Recent studies show that input samples differ greatly in task difficulty, leading complex samples to demand more computation and simple ones to incur redundant inference (Laskaridis et al., 2021; Rahmath et al., 2024). To address this issue, the multi-exit mechanism introduces exit classifiers at different depths of the model, constructing a multi-exit transformer architecture that enables dynamic inference depending on the complexity of each sample (Schuster et al., 2022). As illustrated in Figure 1, a sample can exit early when the output confidence exceeds a predefined threshold, avoiding computation in subsequent layers. By adjusting the confidence threshold (a predefined value indicating sufficient prediction reliability for early exiting), computation can be dynamically controlled while maintaining accuracy, allowing adaptation to devices with varying computational capabilities without retraining. In this work, we investigate multi-exit transformer models for efficient inference optimization. This mechanism (Chen et al., 2023; Xin et al., 2020; Xu et al., 2025) significantly improves inference efficiency while maintaining overall performance.

Multi-exit model inference.
However, applying multi-exit mechanisms to pretrained transformer models presents several challenges. First, since multiple exits share the same backbone network, the gradients from different exits are often inconsistent, leading to gradient conflicts that degrade shallow-exit performance and weaken the acceleration benefit of early exiting. Second, unlike conventional neural networks, transformer parameters exhibit strong structural consistency and semantic coherence derived from large-scale pretraining. Existing multi-exit training strategies for general networks (e.g., branch-wise, Huang et al., 2017, and separate, Lattanzi et al., 2023) can alleviate gradient conflicts but may disrupt this parameter coherence, causing shifts in intermediate feature distributions and a decline in overall model accuracy. To address this, many existing multi-exit transformer studies adopt a two-stage training strategy (Xin et al., 2020, 2021): first fine-tuning the backbone model, then freezing the backbone parameters and training only the exit classifiers.
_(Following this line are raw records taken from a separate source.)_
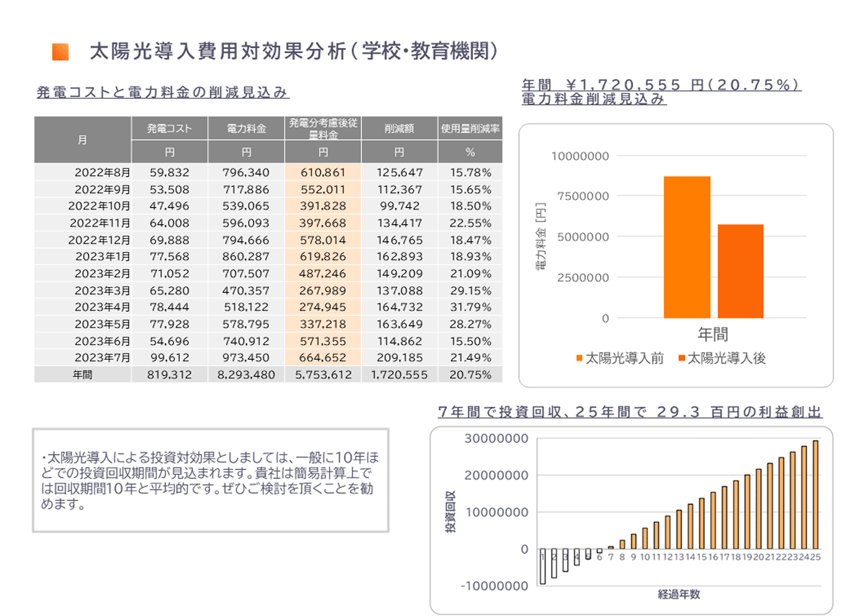Viewport: 864px width, 616px height.
Task: Select the 削減額 column header
Action: coord(398,129)
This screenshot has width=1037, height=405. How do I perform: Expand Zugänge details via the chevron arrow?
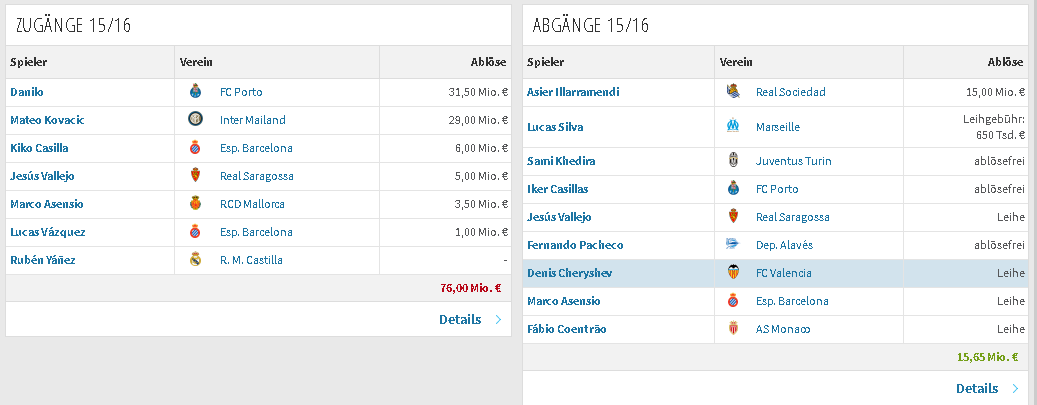498,320
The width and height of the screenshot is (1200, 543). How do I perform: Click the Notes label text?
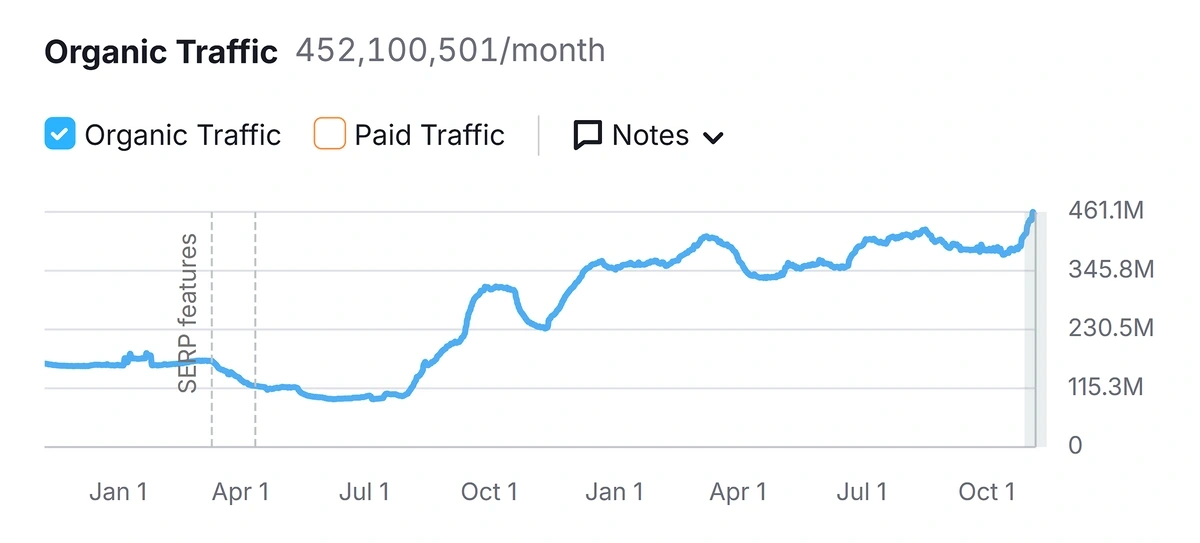(x=650, y=135)
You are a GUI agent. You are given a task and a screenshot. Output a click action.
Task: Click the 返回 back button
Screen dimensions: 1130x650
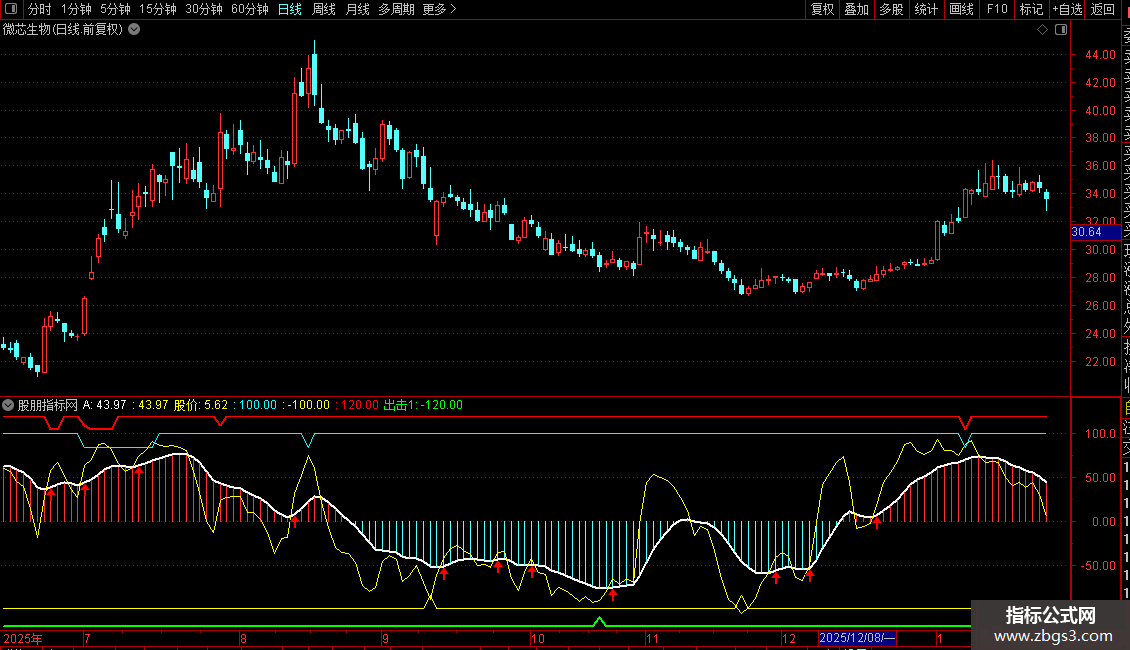[x=1102, y=9]
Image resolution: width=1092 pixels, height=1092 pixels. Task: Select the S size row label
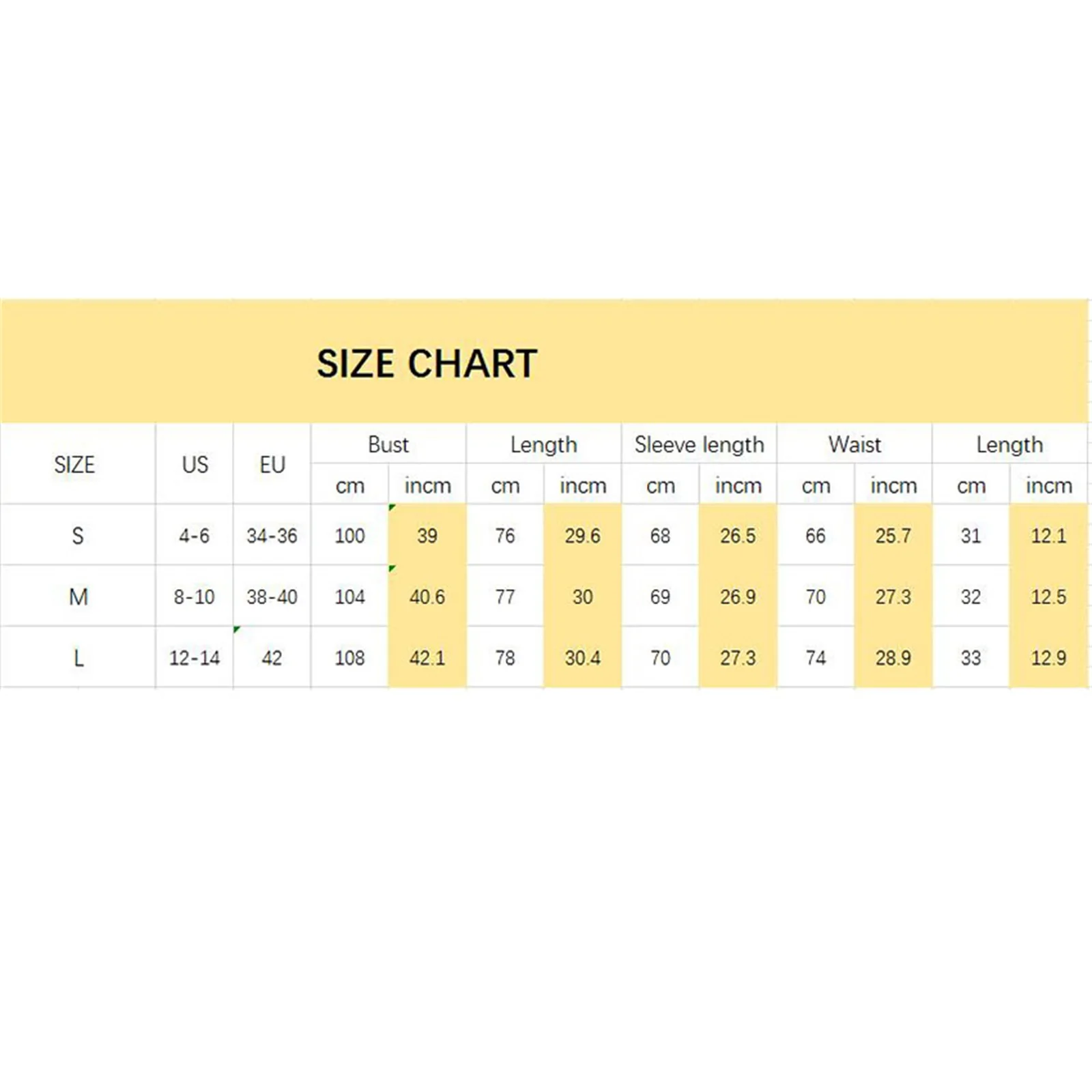pyautogui.click(x=78, y=536)
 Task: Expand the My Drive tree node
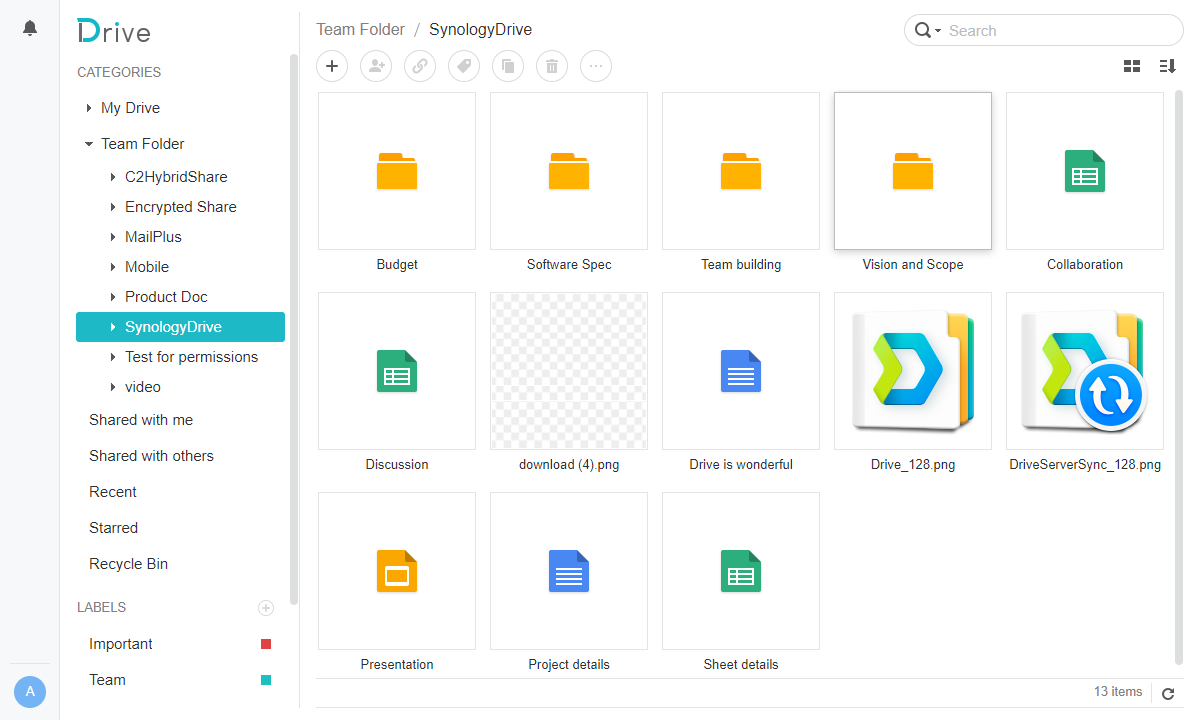[x=89, y=108]
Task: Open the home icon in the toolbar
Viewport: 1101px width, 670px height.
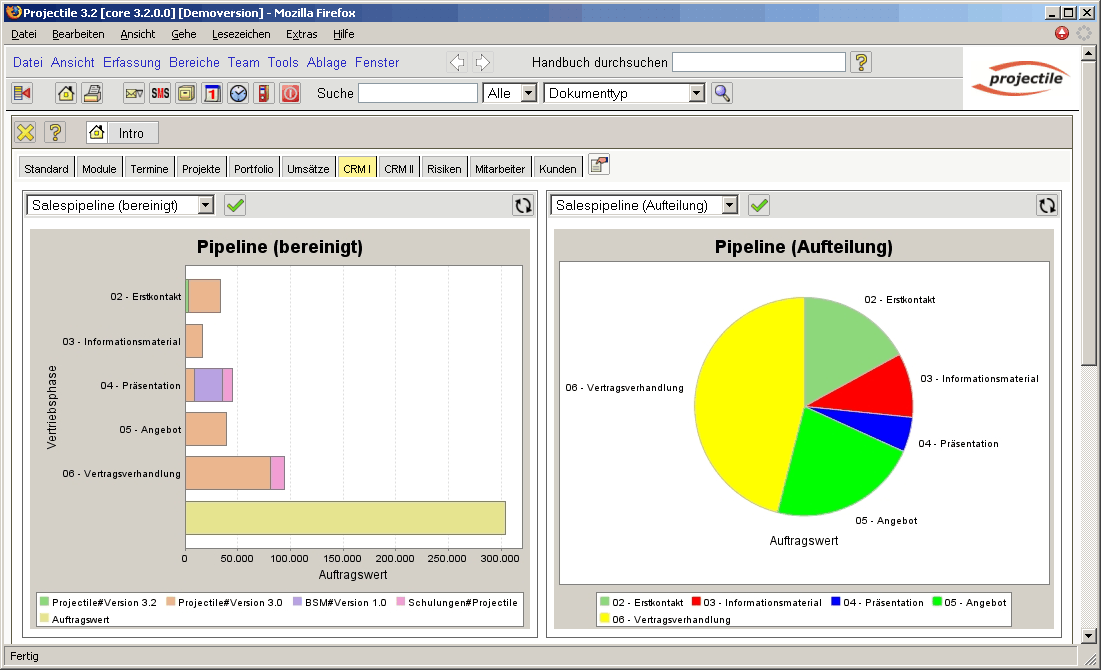Action: [x=66, y=93]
Although this approach avoids gradient conflicts, shallow exits—typically composed of a pooling and a linear layer—lack sufficient discriminative capacity. Moreover, the backbone layers of transformers are optimized to extract deep semantic representations to support the final classifier rather than serve intermediate exits, which further limits shallow exit performance (Ji et al., 2023).
In summary, while two-stage and separate strategies partially alleviate gradient conflicts, they fail to balance parameter integrity and exit capacity. Building upon these insights, we propose Separate Reverse, a multi-exit training strategy specifically designed for pretrained transformer models. The method maintains parameter integrity, enhances the representation capacity of shallow exits, and coordinates gradient updates across multiple exits to achieve balanced optimization between shallow and deep layers. Inspired by the two-stage and separate paradigms, Separate Reverse employs a reverse iterative training process from deep to shallow layers, where pretrained parameters are first fine-tuned as a whole and the branch exits are subsequently initialized and trained according to predefined exit positions (i.e., the transformer layers at which intermediate exit classifiers are placed). In each iteration, the previously trained model serves as a teacher, and hierarchical knowledge distillation is applied to mitigate gradient conflicts and catastrophic forgetting, thereby ensuring shallow exit performance while preserving the accuracy of the main exit. Experimental results demonstrate that this strategy significantly improves shallow exit accuracy, maintains main-exit stability, and accelerates inference on simple samples.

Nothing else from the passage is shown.